How to Stay Hydrated in the Summer

How to Stay Hydrated in the Summer

Summer months and warm temperatures bring renewed importance for staying hydrated, particularly for those who enjoy being active in the outdoors. Consider these practical guidelines for summer hydration.

Before exercise or physical activity

Before exercise, a workout, or other physical activity, prepare with fluids and complex carbohydrates. The American College of Sports Medicine suggests 16 – 20 ounces of fluid within the two-hour period before exercise. Pair this with a snack or meal two to four hours beforehand, such as a NuGo Egg White Protein Bar with only a few clean, simple ingredients.

During exercise or physical activity

Maintaining energy and hydration is key during exercise and activity. Drink an extra 8 to 12 ounces of fluid (water) for every half hour of strenuous activity. If you are involved in exercise, an activity or a workout that lasts for multiple hours, refuel with light carbohydrate snacks too, such as fruit, and water or sports drink.

After exercise or activity

Rehydrate and refuel. Energy spent during exercise or activity needs to be replaced. Within 30 minutes of training or exercise, it is vital to refuel the body with fluid, sodium, carbohydrates and protein. For every pound of body weight lost during exercise, replace with 24 ounces of fluid - preferably water.

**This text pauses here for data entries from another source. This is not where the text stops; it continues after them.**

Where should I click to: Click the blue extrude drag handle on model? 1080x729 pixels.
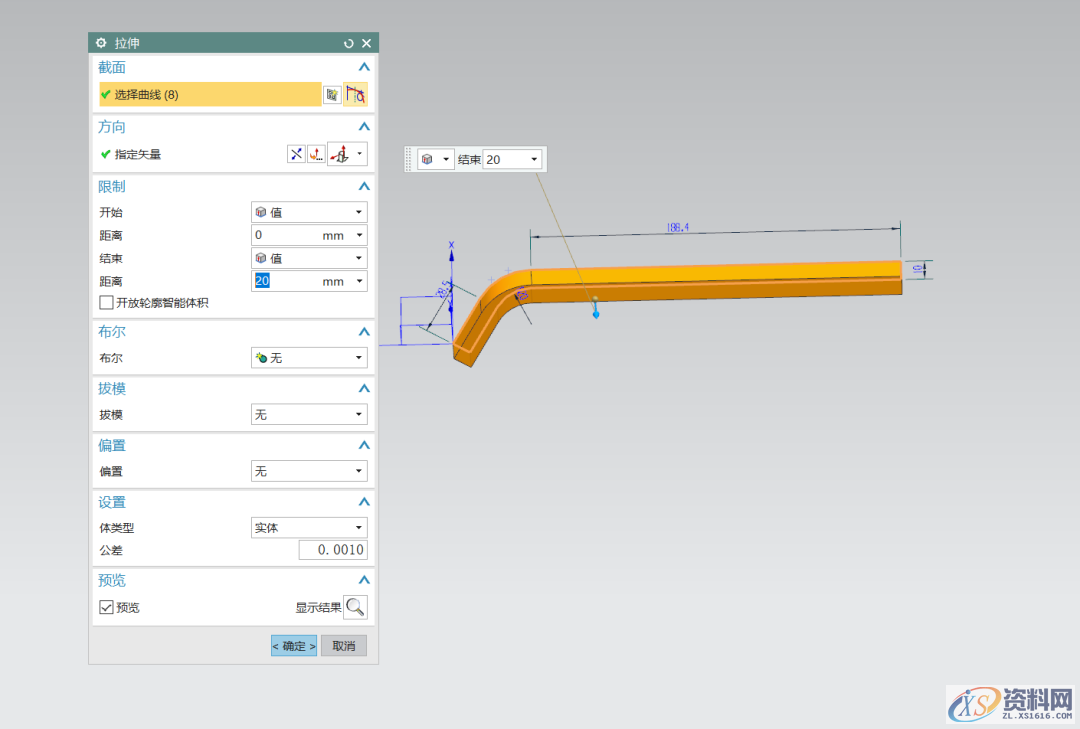pyautogui.click(x=596, y=315)
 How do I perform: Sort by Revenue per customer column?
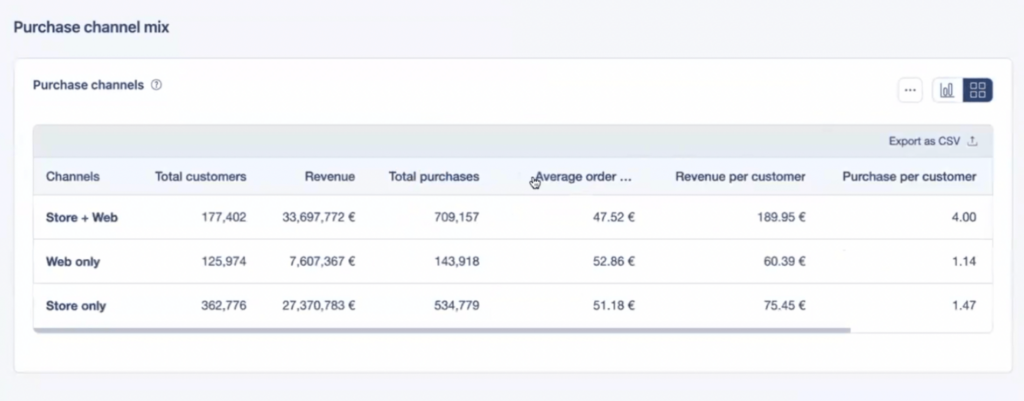pyautogui.click(x=740, y=177)
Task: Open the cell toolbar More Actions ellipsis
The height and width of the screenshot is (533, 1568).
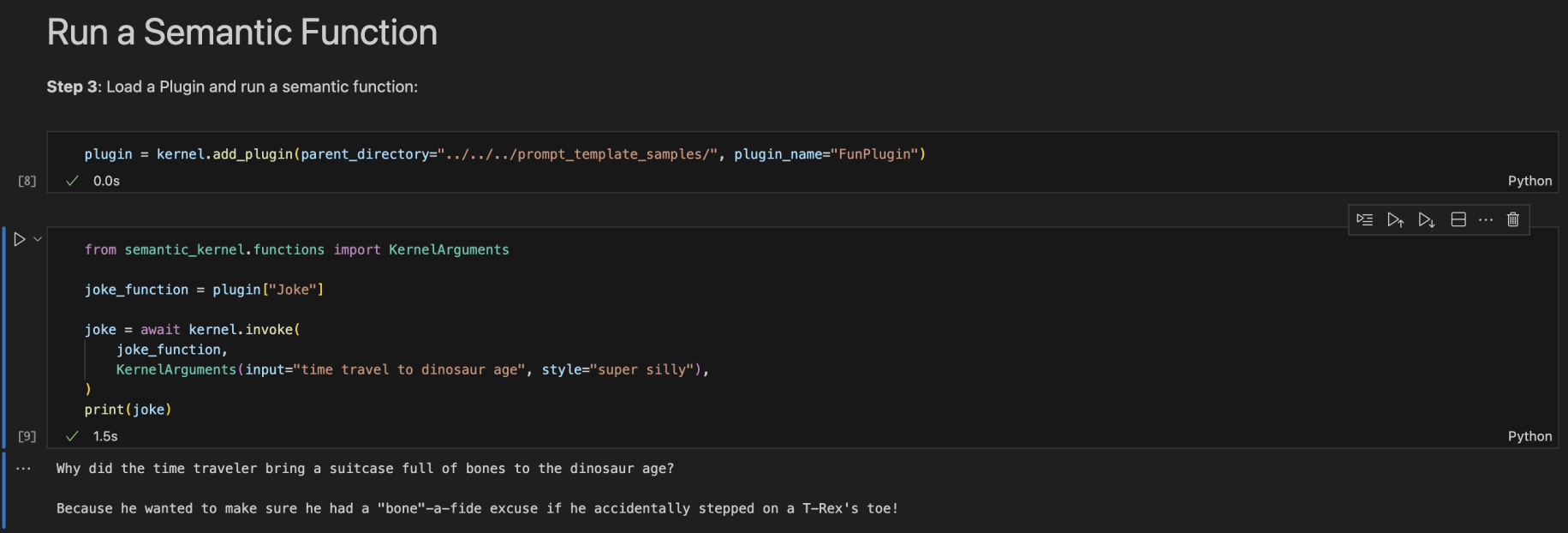Action: coord(1486,220)
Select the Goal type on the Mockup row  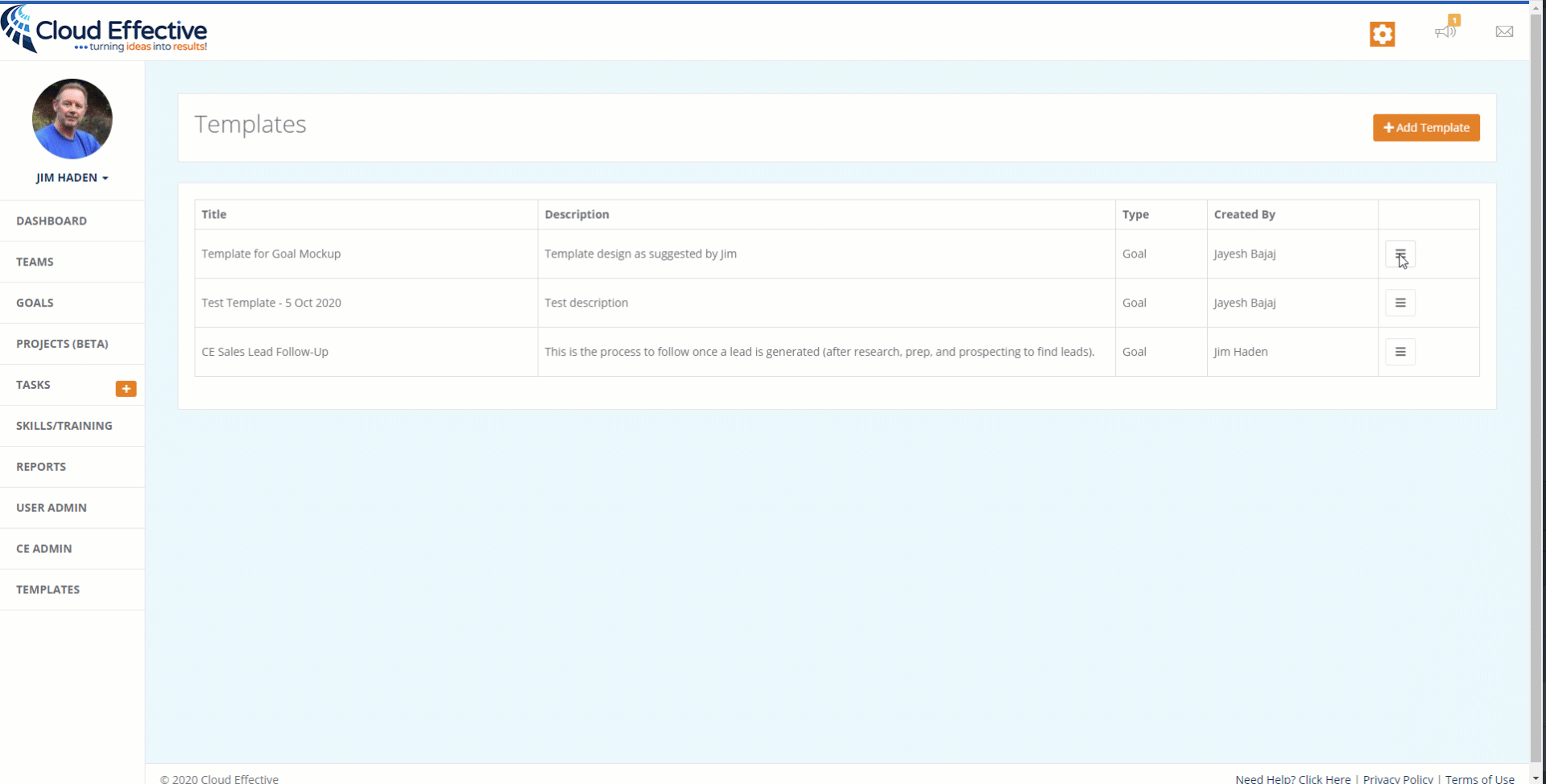(x=1135, y=254)
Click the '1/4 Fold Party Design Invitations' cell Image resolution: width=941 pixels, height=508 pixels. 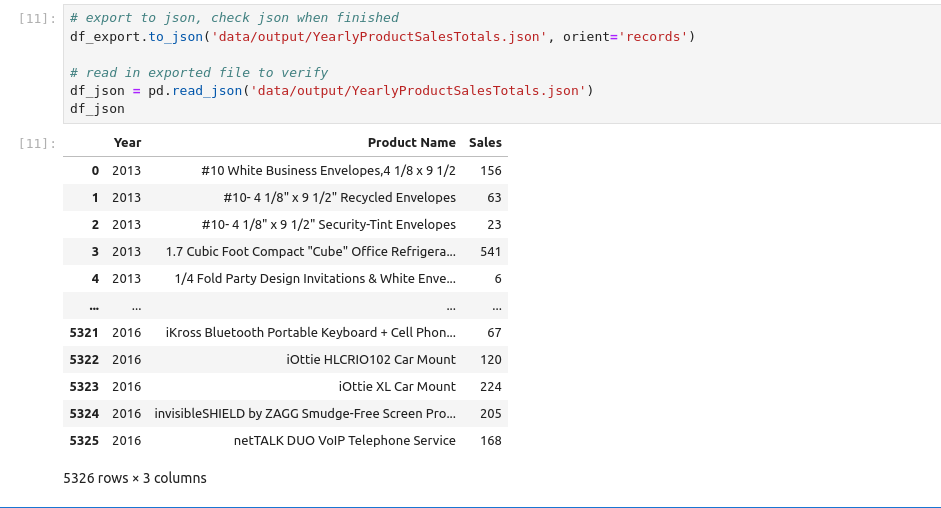point(314,279)
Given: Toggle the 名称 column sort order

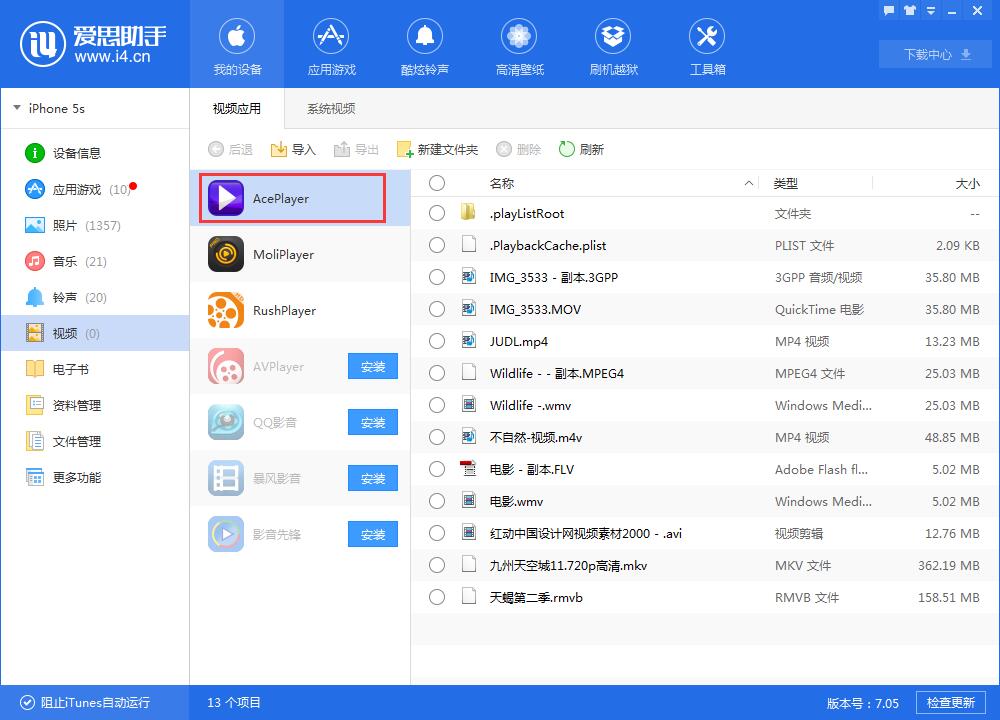Looking at the screenshot, I should click(504, 183).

In addition to rehydrating, be sure to refuel with food within 60 minutes after exercise and include both complex carbohydrates and protein.

  • NuGo Protein Bar (NuGo Family and NuGo Egg White are excellent choices for the summer heat.)
  • Sandwich with lean meat, a piece of fruit and a glass of milk or dairy alternative
  • Pasta with tomato sauce, a slice of whole grain bread and a glass of milk or dairy alternative
  • A serving of lean meat with cooked veggies, potatoes or rice and a glass of milk or dairy alternative

What about sports drinks?

Sports drinks are beneficial for those who engage in prolonged and rigorous exercise that lasts more than 60 minutes, such as longer-distance running, cycling, hiking or other activity. Other than that, plain water is the beverage of choice. Sports drinks aren’t necessary for casual athletes exercising less than 60 minutes per session, or for children who are generally inactive.

Summer Banana Berry Smoothie Recipe

Try this summer smoothie for a snack or to rehydrate and refuel post-exercise.


  • 2 cups vanilla yogurt
  • 1 cup soy milk or skim milk, or 100% orange juice
  • 1 cup frozen or fresh berries
  • 1 banana


Place all ingredients in a blender and blend until smooth.

Makes 4 servings, about 170 calories per serving.